Ideally, in retrospect, most platforms should be designed to have extensions and be pluggable. Designing a useful platform that is extensible and solves the problems of customers (right now) and allows changes to solve other future problems is a daunting task. Therefore, the initial Cloud Foundry designers chose to be opinionated instead (and that spirit continued).
Of course, the problem is that there is one constant in technology: change will occur. Your assumptions today will most likely not remain the same, so you need to adjust and change. You need to be agile. Software not only needs to be malleable (in the sense of change through agile methodologies), but also extensible.
Nimesh Bhatia and Carl Swanson of IBM, leaders of the IBM Cloud Foundry Enterprise Environment team
It’s costly to keep changing software, even when change is possible. Approaches such as test-driven development are beneficial to the development process, because they alleviate and contain costs. However, another additional useful approach is to design for changes. Make sure that your system contains clear areas where you can add extensions and experiments.

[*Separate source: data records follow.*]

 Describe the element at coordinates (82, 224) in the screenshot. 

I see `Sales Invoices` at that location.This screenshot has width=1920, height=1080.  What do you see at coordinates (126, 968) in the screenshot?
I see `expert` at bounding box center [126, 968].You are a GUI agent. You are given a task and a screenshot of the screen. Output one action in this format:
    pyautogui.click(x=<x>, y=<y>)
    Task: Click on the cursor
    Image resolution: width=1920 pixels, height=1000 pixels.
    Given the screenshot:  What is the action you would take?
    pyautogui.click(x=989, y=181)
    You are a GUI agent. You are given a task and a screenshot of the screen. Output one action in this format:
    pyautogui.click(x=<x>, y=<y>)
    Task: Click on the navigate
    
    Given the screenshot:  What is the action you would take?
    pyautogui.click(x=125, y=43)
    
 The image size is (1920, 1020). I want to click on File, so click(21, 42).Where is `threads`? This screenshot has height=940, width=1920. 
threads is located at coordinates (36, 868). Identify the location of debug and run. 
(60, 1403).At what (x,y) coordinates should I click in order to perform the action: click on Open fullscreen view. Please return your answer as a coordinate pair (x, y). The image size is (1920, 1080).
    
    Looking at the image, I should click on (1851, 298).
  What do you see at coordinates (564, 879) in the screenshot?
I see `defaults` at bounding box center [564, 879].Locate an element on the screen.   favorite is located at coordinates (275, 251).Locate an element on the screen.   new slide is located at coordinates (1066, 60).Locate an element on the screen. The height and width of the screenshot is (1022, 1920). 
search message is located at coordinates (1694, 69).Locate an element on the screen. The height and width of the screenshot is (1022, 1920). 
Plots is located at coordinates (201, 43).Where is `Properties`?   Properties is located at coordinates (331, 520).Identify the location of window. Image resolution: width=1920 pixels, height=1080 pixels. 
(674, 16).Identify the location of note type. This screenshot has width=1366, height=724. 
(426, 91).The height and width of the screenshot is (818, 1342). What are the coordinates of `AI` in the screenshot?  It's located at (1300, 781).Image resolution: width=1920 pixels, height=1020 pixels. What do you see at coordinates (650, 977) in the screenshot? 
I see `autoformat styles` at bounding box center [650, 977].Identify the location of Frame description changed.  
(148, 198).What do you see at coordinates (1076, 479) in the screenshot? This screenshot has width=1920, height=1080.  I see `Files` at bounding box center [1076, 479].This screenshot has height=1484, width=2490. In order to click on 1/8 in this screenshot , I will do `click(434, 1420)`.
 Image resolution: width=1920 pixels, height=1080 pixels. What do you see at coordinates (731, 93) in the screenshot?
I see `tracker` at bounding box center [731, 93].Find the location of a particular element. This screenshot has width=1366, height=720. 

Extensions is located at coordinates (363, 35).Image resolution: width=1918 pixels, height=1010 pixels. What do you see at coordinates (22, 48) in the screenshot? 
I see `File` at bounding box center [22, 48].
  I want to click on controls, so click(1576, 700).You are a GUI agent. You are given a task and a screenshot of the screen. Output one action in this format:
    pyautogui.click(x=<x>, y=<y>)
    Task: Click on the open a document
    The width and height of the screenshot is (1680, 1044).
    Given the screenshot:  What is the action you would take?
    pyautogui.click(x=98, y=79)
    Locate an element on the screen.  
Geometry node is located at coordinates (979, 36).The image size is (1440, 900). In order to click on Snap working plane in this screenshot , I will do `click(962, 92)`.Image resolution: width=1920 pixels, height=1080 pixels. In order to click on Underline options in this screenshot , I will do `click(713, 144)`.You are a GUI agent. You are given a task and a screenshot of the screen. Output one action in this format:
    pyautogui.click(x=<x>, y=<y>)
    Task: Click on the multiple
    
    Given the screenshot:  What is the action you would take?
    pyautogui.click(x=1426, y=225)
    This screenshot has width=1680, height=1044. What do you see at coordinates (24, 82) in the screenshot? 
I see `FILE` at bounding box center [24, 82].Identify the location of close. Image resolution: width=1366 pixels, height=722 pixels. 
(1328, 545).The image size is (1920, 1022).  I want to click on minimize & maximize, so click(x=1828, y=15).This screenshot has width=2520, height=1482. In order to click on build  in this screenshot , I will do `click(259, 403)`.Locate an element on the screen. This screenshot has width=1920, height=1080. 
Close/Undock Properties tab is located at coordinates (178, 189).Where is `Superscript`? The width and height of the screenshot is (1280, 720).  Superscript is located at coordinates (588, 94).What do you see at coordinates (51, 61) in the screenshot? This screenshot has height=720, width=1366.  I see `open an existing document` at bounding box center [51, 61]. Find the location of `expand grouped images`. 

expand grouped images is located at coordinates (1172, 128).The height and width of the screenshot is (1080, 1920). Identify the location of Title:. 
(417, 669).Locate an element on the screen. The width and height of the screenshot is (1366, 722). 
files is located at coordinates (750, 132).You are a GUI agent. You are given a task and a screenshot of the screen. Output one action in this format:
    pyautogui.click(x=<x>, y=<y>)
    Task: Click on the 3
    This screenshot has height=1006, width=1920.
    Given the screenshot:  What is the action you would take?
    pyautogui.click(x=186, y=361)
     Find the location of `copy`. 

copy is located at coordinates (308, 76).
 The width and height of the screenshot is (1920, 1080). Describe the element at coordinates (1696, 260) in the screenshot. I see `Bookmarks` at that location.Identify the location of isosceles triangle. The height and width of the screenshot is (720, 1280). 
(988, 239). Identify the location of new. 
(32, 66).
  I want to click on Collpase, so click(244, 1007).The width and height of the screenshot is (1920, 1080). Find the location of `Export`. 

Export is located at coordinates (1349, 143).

The Eclipse platform is an extreme example of a large open source software system that is designed for changes. Almost everything is a plug-in and can be changed (most of them dynamically). Such design points are useful but perhaps too extreme. A better balance is what the Kubernetes designers have achieved. The system comes built with all the right knobs but also contains a set of key primitives that can be extended (for example, custom resource definition).
The lesson learned here is to design for extensions, to allow and encourage experimentations, and to also use an agile approach that itself minimizes the cost of actual code changes. This approach strikes the right balance of allowing external innovation while providing a core that is complete but can also change and evolve with some efforts.
Cloud Foundry is now a mature PaaS. The history of its technical evolution and flourishing community hold many lessons that other communities can learn as they evolve their own platforms. While the presentation here uses the perspective of one company and of one of its employees, I believe that with small changes, these lessons can also be applied to other companies and other communities.
I don’t have a crystal ball prediction for the future of the Cloud Foundry community, except that I believe it will keep being important for a group of customers. It’s not clear if the customer base will continue to increase, nor if the community itself will keep growing. These are complex, forward-looking questions to answer. I chose not to opine.
However, one thing for me is for sure, and it is that Cloud Foundry’s place in the history of cloud and cloud platforms is cemented. And for a class of customers, Cloud Foundry offers everything they need and more, so why would you change or break up with a good platform? That would not be rational and would be suboptimal.
Writing any piece that retraces the history of a complex human group or work product is difficult and requires the peer review and assistance of many. For me, this blog series was no different. I thank IBM colleagues and dojo graduates Nima Kaviani and Swetha Repakula for their diligent feedback on early drafts. I also want to acknowledge Alex Tarpinian and the entire Open Technology team at IBM for being great colleagues and supporting this series.
Also, a grateful and warm thank you to colleagues across the Cloud Foundry community from the Cloud Foundry Foundation to various member organizations and dojo graduates and participants.
And thanks to the Cloud Foundry colleagues at Pivotal, particularly in San Francisco, who under the leadership of Rob Mee, have had a disproportionately large contribution to Cloud Foundry. The platform would not be what it is today without Pivotal.
Finally, I firmly believe that I am a better engineer and a better person today for having met and built lasting relationships with the various Cloud Foundry Pivots I have worked with, encountered, and met over the years. Thank you.